= Exercise =
Find each line in the records below that contains the string "calendar" and copy it out, treating uppercase and lowercase letters as distinct.
++++ Provided data ++++
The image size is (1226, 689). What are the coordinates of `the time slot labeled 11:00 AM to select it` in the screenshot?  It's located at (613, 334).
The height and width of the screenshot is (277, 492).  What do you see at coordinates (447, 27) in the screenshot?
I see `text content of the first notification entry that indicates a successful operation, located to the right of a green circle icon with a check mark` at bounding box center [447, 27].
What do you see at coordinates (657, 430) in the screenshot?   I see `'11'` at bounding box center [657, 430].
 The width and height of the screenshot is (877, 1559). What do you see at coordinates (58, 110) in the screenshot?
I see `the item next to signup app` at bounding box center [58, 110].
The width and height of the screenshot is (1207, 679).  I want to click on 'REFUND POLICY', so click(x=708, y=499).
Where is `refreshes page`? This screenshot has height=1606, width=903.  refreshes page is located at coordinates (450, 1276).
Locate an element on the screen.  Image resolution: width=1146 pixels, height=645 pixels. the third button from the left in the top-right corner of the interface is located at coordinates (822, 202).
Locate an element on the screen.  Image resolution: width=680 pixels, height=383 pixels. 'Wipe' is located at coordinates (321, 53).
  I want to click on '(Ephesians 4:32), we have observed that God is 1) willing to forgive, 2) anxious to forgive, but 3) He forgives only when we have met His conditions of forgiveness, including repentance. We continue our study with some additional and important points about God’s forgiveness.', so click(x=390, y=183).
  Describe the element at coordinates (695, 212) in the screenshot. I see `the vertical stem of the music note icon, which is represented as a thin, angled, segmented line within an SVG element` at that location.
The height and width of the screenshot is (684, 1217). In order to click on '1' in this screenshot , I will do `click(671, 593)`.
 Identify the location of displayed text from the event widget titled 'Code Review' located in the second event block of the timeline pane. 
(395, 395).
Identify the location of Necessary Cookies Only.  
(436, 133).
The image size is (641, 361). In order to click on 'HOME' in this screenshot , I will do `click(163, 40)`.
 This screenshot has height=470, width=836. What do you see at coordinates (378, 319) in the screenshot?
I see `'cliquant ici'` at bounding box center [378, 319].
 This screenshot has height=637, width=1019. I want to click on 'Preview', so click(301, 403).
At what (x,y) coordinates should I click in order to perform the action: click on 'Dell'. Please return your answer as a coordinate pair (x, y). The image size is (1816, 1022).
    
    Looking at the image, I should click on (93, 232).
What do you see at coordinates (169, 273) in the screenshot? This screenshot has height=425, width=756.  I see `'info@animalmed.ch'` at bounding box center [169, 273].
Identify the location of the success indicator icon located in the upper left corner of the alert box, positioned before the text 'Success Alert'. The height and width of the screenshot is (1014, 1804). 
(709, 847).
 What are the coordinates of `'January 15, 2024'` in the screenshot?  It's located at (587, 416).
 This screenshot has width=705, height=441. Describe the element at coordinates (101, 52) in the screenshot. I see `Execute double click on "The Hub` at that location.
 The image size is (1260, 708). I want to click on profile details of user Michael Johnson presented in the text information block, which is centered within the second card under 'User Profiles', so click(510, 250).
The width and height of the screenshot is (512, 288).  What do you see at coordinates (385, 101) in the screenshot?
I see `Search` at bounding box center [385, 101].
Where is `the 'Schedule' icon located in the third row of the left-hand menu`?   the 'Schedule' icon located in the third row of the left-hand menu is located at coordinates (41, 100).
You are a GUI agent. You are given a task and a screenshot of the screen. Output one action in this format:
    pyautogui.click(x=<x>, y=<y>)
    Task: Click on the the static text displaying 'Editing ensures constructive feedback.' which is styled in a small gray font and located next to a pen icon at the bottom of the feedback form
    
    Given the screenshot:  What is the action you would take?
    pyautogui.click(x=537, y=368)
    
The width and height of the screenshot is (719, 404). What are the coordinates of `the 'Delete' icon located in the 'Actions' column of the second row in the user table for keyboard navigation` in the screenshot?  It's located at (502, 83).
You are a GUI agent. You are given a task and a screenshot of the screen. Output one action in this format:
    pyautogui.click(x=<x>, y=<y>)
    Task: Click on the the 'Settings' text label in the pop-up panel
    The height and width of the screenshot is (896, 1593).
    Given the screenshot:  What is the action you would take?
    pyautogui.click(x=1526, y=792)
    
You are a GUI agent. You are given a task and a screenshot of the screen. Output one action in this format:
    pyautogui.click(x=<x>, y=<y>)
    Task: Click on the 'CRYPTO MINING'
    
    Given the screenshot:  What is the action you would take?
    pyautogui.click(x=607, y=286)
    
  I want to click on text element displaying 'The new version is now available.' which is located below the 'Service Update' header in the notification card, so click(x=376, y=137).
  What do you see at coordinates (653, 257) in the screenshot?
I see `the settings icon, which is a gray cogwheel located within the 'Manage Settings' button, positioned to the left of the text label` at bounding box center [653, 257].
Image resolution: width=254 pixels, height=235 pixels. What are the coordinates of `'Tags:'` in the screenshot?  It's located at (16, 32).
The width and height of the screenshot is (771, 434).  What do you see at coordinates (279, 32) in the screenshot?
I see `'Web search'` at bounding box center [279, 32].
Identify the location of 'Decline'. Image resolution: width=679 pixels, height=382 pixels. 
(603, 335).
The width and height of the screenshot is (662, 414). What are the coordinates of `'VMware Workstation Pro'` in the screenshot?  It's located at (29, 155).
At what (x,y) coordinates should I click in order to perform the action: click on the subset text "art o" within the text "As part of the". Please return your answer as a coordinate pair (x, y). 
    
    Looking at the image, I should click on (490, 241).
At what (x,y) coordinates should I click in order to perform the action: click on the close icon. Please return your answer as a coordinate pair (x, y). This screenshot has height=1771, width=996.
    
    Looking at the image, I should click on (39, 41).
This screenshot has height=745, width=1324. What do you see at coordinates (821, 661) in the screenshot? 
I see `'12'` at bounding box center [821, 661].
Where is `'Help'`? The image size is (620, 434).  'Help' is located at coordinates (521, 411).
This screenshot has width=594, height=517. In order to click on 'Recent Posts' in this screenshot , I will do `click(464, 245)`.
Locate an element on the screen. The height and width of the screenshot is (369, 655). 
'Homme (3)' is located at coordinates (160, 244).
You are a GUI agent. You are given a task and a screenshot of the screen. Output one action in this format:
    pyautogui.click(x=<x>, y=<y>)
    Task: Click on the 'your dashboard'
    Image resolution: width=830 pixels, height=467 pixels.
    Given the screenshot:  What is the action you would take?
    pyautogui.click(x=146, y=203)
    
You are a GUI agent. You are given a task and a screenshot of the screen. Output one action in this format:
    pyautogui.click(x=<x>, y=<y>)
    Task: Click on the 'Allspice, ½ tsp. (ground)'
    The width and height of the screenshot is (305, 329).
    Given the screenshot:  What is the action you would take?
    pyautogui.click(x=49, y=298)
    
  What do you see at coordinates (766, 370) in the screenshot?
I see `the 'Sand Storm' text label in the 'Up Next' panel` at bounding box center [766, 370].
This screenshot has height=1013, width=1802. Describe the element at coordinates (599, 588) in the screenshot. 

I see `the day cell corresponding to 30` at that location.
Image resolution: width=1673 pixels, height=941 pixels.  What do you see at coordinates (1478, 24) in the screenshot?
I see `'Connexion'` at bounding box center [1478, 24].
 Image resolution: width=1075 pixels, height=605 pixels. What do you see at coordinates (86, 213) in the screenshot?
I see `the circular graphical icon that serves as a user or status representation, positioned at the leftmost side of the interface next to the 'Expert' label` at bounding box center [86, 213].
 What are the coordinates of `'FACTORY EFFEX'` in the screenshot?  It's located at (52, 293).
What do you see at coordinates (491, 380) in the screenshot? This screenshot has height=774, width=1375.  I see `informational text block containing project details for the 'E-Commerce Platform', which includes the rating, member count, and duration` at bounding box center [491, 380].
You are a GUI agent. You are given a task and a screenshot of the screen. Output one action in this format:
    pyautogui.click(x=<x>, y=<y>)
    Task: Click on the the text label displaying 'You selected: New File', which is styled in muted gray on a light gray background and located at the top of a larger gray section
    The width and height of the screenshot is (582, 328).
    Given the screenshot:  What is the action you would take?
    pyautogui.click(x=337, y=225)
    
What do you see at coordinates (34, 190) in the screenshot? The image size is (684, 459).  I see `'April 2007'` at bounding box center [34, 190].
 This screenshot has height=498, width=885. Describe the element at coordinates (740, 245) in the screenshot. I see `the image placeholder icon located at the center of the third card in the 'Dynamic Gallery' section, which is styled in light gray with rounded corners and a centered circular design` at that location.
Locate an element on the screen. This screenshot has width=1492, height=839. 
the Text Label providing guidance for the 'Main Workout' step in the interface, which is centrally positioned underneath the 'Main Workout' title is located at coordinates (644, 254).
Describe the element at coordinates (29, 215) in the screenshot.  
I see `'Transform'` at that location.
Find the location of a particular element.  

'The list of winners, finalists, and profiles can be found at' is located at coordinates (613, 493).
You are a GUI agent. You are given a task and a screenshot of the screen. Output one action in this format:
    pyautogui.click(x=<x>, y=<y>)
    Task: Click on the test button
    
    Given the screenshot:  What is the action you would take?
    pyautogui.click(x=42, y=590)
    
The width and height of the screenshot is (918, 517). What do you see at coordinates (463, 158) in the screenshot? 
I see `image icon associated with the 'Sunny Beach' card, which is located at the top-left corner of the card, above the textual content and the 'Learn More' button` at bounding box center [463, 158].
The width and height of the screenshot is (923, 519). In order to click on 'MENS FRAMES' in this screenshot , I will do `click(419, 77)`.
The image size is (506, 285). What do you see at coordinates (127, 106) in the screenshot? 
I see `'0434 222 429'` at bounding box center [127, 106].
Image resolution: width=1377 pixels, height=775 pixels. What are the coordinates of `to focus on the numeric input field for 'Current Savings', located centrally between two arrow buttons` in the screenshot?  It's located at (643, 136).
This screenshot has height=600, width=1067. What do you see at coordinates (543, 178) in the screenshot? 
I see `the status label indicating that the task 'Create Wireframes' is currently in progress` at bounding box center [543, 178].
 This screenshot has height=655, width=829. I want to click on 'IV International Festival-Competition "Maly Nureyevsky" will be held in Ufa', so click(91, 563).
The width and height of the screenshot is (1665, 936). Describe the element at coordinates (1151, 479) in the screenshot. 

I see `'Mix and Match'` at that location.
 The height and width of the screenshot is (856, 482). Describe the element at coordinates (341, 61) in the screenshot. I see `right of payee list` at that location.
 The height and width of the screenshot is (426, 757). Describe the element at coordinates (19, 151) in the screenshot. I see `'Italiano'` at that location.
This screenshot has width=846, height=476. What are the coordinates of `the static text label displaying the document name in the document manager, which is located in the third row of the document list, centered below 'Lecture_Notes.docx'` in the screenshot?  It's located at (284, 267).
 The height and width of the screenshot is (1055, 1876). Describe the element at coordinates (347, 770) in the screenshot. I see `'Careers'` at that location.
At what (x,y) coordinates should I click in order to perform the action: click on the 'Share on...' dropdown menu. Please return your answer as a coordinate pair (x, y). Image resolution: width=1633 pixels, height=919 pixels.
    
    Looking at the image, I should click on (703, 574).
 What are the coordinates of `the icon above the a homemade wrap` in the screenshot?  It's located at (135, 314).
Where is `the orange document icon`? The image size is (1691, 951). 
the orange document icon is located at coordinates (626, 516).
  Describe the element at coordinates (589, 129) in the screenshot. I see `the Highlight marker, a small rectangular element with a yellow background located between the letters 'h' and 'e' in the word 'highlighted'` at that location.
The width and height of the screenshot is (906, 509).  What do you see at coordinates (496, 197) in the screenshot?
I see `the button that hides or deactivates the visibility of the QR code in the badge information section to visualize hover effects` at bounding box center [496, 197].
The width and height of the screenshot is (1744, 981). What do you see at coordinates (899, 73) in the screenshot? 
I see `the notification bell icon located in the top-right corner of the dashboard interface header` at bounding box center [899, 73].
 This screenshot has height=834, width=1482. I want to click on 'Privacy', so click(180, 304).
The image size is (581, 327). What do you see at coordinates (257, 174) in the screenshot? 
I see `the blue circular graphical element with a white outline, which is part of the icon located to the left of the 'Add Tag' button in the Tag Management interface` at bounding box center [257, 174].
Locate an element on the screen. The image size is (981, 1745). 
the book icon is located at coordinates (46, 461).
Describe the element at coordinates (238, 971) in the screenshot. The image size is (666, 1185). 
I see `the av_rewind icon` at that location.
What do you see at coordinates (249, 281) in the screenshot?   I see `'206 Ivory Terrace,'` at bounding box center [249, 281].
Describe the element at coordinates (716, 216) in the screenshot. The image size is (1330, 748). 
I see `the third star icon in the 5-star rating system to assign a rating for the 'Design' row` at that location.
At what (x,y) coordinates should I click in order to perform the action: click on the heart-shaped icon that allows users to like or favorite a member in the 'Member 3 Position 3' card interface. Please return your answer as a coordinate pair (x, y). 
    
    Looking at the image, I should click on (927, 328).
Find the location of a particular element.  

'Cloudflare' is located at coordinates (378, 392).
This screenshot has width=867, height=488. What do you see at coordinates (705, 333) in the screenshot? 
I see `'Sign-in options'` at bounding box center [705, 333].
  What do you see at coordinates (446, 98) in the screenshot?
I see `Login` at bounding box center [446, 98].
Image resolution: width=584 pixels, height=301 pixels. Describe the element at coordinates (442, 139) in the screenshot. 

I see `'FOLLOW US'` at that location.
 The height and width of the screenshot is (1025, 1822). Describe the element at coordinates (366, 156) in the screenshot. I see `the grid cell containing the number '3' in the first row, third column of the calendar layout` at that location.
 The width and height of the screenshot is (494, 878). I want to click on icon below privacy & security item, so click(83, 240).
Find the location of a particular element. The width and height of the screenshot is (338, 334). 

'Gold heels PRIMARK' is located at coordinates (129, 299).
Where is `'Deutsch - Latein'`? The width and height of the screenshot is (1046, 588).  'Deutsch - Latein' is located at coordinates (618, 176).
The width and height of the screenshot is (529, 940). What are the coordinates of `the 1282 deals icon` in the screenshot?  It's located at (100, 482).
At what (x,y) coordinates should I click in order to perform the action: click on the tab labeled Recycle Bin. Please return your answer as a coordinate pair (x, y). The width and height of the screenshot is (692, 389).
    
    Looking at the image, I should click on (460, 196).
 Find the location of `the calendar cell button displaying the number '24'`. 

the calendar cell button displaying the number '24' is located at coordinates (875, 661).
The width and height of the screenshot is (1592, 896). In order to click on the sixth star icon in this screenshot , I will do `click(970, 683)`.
++++
= The solution =
 The height and width of the screenshot is (1025, 1822). Describe the element at coordinates (366, 156) in the screenshot. I see `the grid cell containing the number '3' in the first row, third column of the calendar layout` at that location.
 Find the location of `the calendar cell button displaying the number '24'`. 
the calendar cell button displaying the number '24' is located at coordinates (875, 661).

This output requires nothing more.